La importación de interesada y barriguda imaginación siembra el ambiente de gordinflones colorados, ajenos a nuestra cultura.

Nuestras aspiraciones cristianas se tambalean ante la avalancha de profanos intereses. Nos ilusiona la paga extra, ganada con el heroísmo de todo un año, pero -apenas conseguida- la canjeamos por superfluidad. ¡Qué poco valoramos nuestro esfuerzo!

¡No podemos permitir que nuestros hijos conozcan la recia austeridad! Hay que introducirles en el consumismo injusto, en el capricho fofo, en el gregarismo patrocinado por los traficantes de banalidad. ¡Que no se frustren, podrían sufrir traumas síquicos irremediables! Hay que compensarles de nuestra dilatada ausencia, de nuestra falta de atención, de nuestra nula escucha. Trabajamos mucho y no tenemos tiempo para hacer familia. Ahora, en esta navidad flácida y bullanguera, es imprescindible compensar ese vacío con unos regalos muy relucientes, muy ruidosos, muy agresivos; hay que canalizar la violencia mamada día a día en la televisión y en los videojuegos.
● ● ● ●
Solicitud 1: Anota sin cambios el pasaje del fragmento sobre el consumismo navideño que va de "La importación de" a "valoramos nuestro esfuerzo!".
● ● ● ●
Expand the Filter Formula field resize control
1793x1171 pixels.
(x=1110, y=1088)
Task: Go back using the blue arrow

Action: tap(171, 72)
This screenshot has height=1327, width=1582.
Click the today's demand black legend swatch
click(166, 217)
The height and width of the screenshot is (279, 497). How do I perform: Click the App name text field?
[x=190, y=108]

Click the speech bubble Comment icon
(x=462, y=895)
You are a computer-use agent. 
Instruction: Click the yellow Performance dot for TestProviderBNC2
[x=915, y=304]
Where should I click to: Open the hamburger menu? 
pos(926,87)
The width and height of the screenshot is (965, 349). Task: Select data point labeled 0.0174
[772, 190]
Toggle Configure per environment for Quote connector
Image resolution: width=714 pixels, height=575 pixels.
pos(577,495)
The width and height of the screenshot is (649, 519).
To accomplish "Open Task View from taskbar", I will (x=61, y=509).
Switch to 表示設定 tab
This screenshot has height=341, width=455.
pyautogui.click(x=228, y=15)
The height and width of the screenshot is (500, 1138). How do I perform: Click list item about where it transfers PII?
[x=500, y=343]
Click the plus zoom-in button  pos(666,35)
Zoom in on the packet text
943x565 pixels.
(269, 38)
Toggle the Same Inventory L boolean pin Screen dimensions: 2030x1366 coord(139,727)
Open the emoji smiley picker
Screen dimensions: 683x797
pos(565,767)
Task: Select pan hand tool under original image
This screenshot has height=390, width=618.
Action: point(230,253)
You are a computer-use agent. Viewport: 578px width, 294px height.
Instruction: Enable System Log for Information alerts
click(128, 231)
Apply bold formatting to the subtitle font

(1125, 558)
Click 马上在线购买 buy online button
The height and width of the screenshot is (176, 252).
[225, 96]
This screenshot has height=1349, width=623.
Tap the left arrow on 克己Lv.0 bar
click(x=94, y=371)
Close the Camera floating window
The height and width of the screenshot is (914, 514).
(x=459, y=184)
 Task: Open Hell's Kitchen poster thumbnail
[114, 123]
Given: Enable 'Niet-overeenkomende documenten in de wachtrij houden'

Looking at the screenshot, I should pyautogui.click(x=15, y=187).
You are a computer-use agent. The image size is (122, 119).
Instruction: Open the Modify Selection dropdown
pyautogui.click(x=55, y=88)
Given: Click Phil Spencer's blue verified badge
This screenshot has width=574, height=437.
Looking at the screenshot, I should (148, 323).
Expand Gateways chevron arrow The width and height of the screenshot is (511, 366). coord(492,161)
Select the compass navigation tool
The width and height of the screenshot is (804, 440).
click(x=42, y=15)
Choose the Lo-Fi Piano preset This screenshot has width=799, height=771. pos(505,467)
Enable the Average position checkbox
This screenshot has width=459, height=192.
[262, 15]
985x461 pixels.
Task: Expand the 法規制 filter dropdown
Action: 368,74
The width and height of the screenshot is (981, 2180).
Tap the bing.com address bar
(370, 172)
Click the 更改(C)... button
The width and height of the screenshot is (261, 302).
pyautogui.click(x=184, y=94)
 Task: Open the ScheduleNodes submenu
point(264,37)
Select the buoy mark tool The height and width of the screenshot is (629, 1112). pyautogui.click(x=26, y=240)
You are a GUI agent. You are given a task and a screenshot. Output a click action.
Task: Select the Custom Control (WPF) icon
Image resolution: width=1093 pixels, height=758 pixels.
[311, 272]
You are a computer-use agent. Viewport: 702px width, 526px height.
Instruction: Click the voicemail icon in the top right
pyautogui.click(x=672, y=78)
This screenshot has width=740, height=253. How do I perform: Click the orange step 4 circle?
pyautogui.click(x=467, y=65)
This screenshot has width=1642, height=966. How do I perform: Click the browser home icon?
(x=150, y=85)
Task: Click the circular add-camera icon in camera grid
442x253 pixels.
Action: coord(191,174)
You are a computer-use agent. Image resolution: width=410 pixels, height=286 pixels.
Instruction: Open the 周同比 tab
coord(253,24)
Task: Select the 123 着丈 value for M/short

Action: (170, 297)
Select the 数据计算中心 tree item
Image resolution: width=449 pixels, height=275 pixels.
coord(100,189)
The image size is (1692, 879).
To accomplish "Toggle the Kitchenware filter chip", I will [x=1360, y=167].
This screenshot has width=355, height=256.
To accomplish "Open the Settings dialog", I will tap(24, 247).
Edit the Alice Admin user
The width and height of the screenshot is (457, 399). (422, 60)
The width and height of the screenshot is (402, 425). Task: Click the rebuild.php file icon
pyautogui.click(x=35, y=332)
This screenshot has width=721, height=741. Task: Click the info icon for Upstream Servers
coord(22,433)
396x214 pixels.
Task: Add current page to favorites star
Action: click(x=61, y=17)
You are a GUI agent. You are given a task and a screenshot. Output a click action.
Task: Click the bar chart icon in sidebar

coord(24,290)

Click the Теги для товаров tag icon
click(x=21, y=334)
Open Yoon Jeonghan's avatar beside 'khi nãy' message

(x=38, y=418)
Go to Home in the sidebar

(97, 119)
● ● ● ●
Solicitud 2: Extrae tal cual las líneas de las entradas desde la primera hasta la línea con "pos(565,767)", ambas incluidas, y solo esas.

Salida completa 1:
La importación de interesada y barriguda imaginación siembra el ambiente de gordinflones colorados, ajenos a nuestra cultura.

Nuestras aspiraciones cristianas se tambalean ante la avalancha de profanos intereses. Nos ilusiona la paga extra, ganada con el heroísmo de todo un año, pero -apenas conseguida- la canjeamos por superfluidad. ¡Qué poco valoramos nuestro esfuerzo!

Salida completa 2:
Expand the Filter Formula field resize control
1793x1171 pixels.
(x=1110, y=1088)
Task: Go back using the blue arrow

Action: tap(171, 72)
This screenshot has height=1327, width=1582.
Click the today's demand black legend swatch
click(166, 217)
The height and width of the screenshot is (279, 497). How do I perform: Click the App name text field?
[x=190, y=108]

Click the speech bubble Comment icon
(x=462, y=895)
You are a computer-use agent. 
Instruction: Click the yellow Performance dot for TestProviderBNC2
[x=915, y=304]
Where should I click to: Open the hamburger menu? 
pos(926,87)
The width and height of the screenshot is (965, 349). Task: Select data point labeled 0.0174
[772, 190]
Toggle Configure per environment for Quote connector
Image resolution: width=714 pixels, height=575 pixels.
pos(577,495)
The width and height of the screenshot is (649, 519).
To accomplish "Open Task View from taskbar", I will (x=61, y=509).
Switch to 表示設定 tab
This screenshot has height=341, width=455.
pyautogui.click(x=228, y=15)
The height and width of the screenshot is (500, 1138). How do I perform: Click list item about where it transfers PII?
[x=500, y=343]
Click the plus zoom-in button  pos(666,35)
Zoom in on the packet text
943x565 pixels.
(269, 38)
Toggle the Same Inventory L boolean pin Screen dimensions: 2030x1366 coord(139,727)
Open the emoji smiley picker
Screen dimensions: 683x797
pos(565,767)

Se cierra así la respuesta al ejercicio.